The senior circuit did not present an official MVP Award at the conclusion of the 1930 season, but Terry was named the "unofficial" winner by The Sporting News, even though Hack Wilson knocked in a major-league record 191 runs for the Chicago Cubs.
Terry continued to excel in each of the next two seasons, finishing a close second in the National League batting race in both 1931 and 1932, with marks of .349 and .350, respectively. He also both knocked in and scored more than 100 runs for the fifth and sixth consecutive seasons, while compiling more than 200 hits for the third and fourth straight times. After leading the league with 20 triples in 1931, Terry hit a career high 28 homers the following year.

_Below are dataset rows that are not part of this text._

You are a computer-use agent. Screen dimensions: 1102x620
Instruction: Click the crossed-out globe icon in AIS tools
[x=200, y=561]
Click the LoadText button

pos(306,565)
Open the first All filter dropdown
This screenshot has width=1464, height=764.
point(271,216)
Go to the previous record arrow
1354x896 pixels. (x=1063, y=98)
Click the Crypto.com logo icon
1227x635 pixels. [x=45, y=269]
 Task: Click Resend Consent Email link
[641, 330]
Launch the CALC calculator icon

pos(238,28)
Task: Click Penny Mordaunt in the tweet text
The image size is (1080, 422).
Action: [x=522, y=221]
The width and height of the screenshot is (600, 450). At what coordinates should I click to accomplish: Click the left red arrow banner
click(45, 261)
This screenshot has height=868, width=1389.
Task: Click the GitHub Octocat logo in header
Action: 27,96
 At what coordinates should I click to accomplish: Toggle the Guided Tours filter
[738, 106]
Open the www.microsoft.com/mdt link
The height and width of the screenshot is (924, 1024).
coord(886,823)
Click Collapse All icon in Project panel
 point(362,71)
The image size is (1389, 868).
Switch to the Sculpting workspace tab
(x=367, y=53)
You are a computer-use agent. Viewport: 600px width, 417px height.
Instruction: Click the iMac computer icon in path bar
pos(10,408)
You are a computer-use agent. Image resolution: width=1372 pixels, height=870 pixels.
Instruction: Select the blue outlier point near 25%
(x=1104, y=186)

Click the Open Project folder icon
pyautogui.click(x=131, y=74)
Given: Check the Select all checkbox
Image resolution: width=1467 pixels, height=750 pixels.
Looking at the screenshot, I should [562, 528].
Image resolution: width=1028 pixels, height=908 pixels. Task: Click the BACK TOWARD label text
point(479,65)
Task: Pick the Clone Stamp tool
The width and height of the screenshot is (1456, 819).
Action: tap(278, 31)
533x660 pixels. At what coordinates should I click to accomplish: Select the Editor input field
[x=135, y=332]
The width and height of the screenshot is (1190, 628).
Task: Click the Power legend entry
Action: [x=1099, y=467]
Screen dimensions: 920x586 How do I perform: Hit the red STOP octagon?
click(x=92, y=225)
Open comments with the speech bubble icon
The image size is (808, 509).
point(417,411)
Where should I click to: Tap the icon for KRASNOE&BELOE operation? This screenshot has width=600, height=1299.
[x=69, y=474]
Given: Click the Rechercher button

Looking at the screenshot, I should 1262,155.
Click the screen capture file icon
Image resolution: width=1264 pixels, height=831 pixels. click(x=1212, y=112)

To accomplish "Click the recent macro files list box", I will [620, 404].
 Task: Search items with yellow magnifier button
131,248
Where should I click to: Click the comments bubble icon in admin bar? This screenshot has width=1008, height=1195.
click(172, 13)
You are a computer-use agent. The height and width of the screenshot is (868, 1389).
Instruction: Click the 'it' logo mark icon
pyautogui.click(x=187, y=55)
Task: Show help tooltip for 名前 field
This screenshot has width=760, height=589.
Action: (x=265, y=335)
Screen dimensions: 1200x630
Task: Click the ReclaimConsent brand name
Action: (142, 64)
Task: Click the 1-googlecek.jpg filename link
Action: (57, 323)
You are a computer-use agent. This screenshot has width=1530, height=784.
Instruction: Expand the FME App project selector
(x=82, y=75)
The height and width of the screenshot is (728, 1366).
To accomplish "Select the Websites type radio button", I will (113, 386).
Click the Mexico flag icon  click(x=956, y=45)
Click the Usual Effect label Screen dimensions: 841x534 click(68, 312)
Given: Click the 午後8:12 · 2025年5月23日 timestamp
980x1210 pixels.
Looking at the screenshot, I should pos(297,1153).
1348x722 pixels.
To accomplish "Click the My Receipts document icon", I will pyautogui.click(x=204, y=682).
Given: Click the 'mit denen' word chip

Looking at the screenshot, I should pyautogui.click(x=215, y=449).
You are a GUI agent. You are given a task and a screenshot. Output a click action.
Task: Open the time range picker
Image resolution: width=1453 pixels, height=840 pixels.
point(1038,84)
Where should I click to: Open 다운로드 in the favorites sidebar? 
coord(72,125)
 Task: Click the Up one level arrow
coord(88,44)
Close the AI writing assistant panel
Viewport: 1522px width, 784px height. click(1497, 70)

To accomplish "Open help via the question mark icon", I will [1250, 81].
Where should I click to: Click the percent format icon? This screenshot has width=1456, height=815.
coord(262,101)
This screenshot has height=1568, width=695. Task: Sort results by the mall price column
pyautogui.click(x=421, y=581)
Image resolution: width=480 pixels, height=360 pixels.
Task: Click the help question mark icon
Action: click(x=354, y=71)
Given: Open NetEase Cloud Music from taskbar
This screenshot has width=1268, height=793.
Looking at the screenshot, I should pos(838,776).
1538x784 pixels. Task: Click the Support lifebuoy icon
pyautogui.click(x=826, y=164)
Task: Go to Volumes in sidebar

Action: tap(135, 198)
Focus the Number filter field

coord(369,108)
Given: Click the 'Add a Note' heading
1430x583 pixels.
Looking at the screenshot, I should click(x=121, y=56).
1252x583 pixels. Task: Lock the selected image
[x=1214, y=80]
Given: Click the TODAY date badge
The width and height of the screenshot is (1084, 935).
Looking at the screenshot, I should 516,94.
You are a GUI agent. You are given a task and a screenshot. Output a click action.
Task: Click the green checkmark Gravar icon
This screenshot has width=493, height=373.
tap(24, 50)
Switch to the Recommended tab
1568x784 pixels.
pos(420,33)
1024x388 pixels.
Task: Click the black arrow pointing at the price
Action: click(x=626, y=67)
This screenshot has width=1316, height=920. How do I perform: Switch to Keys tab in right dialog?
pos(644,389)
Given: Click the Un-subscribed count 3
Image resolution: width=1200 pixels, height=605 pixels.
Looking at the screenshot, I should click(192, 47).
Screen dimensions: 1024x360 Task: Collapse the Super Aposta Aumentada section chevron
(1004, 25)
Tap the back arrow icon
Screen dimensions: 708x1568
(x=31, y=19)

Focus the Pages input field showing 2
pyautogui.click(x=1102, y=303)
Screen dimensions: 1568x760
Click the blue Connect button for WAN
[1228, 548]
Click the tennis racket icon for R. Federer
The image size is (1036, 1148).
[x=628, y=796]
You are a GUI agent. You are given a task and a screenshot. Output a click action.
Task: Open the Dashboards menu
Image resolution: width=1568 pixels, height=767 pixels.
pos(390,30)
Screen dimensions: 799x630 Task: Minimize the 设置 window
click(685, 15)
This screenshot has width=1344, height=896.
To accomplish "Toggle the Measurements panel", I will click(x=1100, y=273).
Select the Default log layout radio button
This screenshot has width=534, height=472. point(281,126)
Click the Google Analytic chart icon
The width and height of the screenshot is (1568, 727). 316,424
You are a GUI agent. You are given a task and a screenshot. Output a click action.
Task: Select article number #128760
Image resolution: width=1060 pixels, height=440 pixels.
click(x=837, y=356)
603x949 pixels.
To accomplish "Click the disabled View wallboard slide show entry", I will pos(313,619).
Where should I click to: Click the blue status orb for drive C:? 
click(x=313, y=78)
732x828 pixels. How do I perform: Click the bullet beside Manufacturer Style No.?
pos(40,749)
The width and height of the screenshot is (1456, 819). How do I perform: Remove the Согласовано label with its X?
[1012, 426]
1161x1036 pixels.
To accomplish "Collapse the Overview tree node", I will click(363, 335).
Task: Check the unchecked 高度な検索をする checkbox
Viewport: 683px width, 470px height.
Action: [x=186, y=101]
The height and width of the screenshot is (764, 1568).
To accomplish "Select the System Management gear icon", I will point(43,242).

Terry's offensive production fell off somewhat after he took over the managerial reins from an ailing John McGraw midway through the 1932 campaign. Yet, he remained a solid offensive performer until he elected to concentrate solely on managing at the end of the 1936 season. After hitting 28 home runs in 1932, Terry never again finished in double-digits in that category. Nor did he ever again drive in as many as 100 runs. But Terry batted well over .300 in each of his four remaining years, compiling averages of .354 in 1934 and .341 in 1935. He ended his playing career with a batting average of .341 – the highest career mark ever posted by a lefthanded hitter in the National League. Terry finished in the top 10 in the league MVP voting a total of six times, representing the senior circuit at first base in each of the first three All-Star games.
After retiring as an active player at the conclusion of the 1936 campaign, Terry continued to manage the Giants until 1941. He posted a record of 823-661 during his managerial career, leading his team to the National League pennant in 1933, 1936, and 1937, and to the world championship in 1933. After retiring from managing, Terry settled in Jacksonville, Florida, where he owned an automobile dealership. He purchased the Jacksonville Braves double-A team in 1958 and served as a member on the Hall of Fame Veterans Committee for several years, after being inducted to Cooperstown himself in 1954. Terry passed away on January 9, 1989, at age 90.
Terry's bluntness and unwillingness to cater to the media as both a player and as a manager may have been at least partly responsible for the lengthy wait he endured before finally being voted in to the Hall of Fame. Another contributing factor might well have been his somewhat rebellious nature. A staunch critic of the baseball establishment, Terry incurred the wrath of owners and media members at different times by speaking out against the manner in which the game was run. Among his more memorable quotes, Terry proclaimed, "Baseball must be a great game to survive the fools who run it." He also stated, "No business in the world has ever made more money with poorer management."
During his Hall of Fame induction speech, Terry quipped, "I don't know what kept me out (of the Hall of Fame), newspapermen or just that you don't want me up here."